[DATA TO PROCESS]

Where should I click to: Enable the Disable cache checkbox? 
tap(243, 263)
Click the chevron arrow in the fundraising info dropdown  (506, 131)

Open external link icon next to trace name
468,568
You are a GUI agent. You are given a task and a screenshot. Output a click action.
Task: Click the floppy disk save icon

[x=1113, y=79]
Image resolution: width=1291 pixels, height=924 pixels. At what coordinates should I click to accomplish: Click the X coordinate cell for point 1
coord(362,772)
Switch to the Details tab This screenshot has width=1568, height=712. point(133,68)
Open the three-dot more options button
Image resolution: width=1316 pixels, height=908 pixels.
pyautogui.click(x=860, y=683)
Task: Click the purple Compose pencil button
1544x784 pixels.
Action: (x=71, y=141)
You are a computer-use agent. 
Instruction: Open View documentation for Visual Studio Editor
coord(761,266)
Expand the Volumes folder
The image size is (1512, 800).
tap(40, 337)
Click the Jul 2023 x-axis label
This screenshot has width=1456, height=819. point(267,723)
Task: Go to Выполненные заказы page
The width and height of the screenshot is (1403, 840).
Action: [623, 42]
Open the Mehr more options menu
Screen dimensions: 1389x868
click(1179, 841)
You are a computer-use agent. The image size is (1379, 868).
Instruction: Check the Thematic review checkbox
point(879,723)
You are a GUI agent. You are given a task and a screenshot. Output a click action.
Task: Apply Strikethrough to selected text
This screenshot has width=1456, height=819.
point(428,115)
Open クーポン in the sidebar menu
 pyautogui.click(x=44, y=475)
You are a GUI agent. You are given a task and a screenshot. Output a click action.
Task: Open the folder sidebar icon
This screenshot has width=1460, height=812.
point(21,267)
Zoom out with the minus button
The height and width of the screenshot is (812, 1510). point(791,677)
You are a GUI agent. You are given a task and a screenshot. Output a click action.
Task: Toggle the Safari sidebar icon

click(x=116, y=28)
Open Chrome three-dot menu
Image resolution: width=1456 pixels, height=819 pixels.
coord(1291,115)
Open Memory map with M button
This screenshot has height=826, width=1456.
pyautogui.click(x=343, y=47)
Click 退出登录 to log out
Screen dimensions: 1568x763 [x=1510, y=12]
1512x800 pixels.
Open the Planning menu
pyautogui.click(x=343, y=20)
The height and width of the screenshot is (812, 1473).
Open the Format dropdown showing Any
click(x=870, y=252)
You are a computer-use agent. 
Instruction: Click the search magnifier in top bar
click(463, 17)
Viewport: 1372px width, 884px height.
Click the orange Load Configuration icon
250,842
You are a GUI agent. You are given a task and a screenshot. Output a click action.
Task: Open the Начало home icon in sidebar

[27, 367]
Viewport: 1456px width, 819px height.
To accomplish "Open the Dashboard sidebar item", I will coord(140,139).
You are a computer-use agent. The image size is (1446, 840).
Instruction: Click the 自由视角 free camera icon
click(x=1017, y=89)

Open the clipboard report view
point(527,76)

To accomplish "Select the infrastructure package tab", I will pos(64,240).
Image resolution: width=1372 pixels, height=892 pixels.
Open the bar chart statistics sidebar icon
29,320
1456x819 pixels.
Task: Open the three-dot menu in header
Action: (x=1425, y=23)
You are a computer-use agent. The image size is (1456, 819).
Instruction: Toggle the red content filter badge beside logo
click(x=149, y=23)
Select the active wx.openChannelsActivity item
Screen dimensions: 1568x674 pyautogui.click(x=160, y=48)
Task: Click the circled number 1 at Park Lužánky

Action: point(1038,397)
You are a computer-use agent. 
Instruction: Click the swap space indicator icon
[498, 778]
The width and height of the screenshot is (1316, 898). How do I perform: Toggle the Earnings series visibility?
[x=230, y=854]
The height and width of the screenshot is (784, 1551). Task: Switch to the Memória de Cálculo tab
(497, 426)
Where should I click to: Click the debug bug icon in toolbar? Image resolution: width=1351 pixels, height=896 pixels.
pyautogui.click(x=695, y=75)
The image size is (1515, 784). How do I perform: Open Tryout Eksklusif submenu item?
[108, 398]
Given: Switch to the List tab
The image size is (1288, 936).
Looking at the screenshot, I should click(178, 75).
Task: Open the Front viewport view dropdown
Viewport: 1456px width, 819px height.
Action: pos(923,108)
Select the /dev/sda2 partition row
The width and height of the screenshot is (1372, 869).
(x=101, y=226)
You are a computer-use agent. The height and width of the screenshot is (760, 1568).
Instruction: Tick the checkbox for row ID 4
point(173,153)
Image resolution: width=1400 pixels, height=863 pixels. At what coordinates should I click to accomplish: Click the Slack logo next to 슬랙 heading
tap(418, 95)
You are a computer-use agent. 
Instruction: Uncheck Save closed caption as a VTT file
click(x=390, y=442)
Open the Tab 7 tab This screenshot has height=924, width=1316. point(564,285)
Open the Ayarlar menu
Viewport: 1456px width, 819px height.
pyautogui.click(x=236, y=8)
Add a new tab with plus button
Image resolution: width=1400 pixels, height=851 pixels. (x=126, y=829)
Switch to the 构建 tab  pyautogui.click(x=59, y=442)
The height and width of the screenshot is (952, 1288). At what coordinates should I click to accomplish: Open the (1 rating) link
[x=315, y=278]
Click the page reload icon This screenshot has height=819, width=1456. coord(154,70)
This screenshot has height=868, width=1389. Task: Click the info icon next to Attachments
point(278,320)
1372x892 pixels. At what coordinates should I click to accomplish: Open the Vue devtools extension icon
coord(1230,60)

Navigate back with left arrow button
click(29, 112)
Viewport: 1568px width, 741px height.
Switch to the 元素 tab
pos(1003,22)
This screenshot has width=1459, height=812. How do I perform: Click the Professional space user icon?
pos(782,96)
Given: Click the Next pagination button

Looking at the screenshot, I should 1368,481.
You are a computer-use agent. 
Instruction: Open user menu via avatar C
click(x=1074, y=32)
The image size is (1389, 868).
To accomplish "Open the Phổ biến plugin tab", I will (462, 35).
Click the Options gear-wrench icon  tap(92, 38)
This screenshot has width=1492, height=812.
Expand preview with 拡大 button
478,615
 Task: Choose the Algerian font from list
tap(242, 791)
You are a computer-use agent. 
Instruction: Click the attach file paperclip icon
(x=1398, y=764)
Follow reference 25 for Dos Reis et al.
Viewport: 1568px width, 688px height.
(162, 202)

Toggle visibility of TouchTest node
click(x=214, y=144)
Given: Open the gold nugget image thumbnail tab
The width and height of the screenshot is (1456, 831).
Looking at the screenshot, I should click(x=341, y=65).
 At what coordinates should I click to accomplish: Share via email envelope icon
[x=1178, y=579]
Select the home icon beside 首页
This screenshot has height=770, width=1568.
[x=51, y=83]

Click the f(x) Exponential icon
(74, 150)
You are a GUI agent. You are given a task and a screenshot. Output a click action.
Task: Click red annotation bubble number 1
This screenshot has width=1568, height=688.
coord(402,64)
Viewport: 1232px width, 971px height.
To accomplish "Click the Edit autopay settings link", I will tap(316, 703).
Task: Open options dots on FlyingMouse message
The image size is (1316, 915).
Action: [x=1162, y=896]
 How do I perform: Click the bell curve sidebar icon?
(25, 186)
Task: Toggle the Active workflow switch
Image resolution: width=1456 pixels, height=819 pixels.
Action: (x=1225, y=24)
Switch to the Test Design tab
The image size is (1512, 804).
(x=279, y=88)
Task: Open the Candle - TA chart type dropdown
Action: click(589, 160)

[/DATA TO PROCESS]

## WHAT NEEDS TO BE DONE
Please copy every line of the material that contains the word "will".

## ANSWER TO THIS TASK
To accomplish "Open the Dashboard sidebar item", I will coord(140,139).
To accomplish "Select the infrastructure package tab", I will pos(64,240).
To accomplish "Open the Phổ biến plugin tab", I will (462, 35).
To accomplish "Click the Edit autopay settings link", I will tap(316, 703).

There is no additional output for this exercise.